Print every row below exactly as it appears, from the line containing "Occupational (487, 116)" down to the line containing "THEY is located at coordinates (718, 425).", with both of those lines included.

--- START OF RECORDS FOR THE TASK ---

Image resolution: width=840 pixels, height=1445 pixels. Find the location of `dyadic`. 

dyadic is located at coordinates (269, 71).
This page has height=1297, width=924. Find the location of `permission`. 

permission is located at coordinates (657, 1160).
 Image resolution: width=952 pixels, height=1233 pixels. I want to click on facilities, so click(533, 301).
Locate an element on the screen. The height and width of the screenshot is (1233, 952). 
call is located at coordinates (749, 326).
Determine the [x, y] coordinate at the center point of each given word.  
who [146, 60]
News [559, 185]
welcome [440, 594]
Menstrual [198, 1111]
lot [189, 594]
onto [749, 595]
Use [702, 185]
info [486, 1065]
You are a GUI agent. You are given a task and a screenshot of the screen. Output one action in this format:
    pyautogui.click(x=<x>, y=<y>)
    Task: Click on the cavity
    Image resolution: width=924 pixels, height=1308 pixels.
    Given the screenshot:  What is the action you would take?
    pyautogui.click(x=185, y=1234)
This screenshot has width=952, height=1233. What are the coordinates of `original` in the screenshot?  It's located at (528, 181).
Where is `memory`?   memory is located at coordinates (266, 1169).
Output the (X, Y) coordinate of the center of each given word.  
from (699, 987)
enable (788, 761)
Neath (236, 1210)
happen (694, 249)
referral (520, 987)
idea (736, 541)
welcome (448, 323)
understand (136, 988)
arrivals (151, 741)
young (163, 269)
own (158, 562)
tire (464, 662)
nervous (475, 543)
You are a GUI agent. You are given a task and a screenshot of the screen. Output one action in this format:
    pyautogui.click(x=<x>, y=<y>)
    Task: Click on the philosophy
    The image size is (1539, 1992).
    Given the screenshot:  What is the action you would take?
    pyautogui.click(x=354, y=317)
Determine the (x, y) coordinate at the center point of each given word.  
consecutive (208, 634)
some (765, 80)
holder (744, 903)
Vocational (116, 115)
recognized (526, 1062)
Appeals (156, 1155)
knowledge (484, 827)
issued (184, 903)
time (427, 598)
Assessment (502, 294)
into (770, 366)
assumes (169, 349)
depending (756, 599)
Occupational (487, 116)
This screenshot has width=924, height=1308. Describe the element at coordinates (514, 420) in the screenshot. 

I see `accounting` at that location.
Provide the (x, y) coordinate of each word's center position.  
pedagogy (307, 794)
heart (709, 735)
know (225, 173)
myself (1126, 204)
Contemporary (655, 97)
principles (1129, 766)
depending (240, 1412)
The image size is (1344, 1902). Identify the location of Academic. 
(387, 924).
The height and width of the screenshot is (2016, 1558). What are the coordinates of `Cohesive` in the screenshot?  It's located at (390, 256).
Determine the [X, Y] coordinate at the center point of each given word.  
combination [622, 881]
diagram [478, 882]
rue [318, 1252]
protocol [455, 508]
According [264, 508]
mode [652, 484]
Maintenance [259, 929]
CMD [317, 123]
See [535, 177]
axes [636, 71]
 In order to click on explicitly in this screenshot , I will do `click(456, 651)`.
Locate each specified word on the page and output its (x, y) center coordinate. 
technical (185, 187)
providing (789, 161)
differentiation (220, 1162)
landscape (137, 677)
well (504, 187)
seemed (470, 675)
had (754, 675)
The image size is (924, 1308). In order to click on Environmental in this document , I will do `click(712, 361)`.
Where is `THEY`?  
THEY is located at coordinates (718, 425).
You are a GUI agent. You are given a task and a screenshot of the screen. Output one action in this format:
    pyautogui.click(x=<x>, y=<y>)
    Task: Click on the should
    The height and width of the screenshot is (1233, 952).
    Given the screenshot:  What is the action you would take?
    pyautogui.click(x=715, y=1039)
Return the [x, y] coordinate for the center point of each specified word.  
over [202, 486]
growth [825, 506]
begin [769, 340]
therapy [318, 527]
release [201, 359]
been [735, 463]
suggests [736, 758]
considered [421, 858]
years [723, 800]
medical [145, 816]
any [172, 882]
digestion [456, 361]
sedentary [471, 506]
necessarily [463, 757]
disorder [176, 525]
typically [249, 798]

--- END OF RECORDS FOR THE TASK ---

# ANSWER TO THIS EXERCISE:
Occupational (487, 116)
This screenshot has width=924, height=1308. Describe the element at coordinates (514, 420) in the screenshot. 

I see `accounting` at that location.
Provide the (x, y) coordinate of each word's center position.  
pedagogy (307, 794)
heart (709, 735)
know (225, 173)
myself (1126, 204)
Contemporary (655, 97)
principles (1129, 766)
depending (240, 1412)
The image size is (1344, 1902). Identify the location of Academic. 
(387, 924).
The height and width of the screenshot is (2016, 1558). What are the coordinates of `Cohesive` in the screenshot?  It's located at (390, 256).
Determine the [X, Y] coordinate at the center point of each given word.  
combination [622, 881]
diagram [478, 882]
rue [318, 1252]
protocol [455, 508]
According [264, 508]
mode [652, 484]
Maintenance [259, 929]
CMD [317, 123]
See [535, 177]
axes [636, 71]
 In order to click on explicitly in this screenshot , I will do `click(456, 651)`.
Locate each specified word on the page and output its (x, y) center coordinate. 
technical (185, 187)
providing (789, 161)
differentiation (220, 1162)
landscape (137, 677)
well (504, 187)
seemed (470, 675)
had (754, 675)
The image size is (924, 1308). In order to click on Environmental in this document , I will do `click(712, 361)`.
Where is `THEY`?  
THEY is located at coordinates (718, 425).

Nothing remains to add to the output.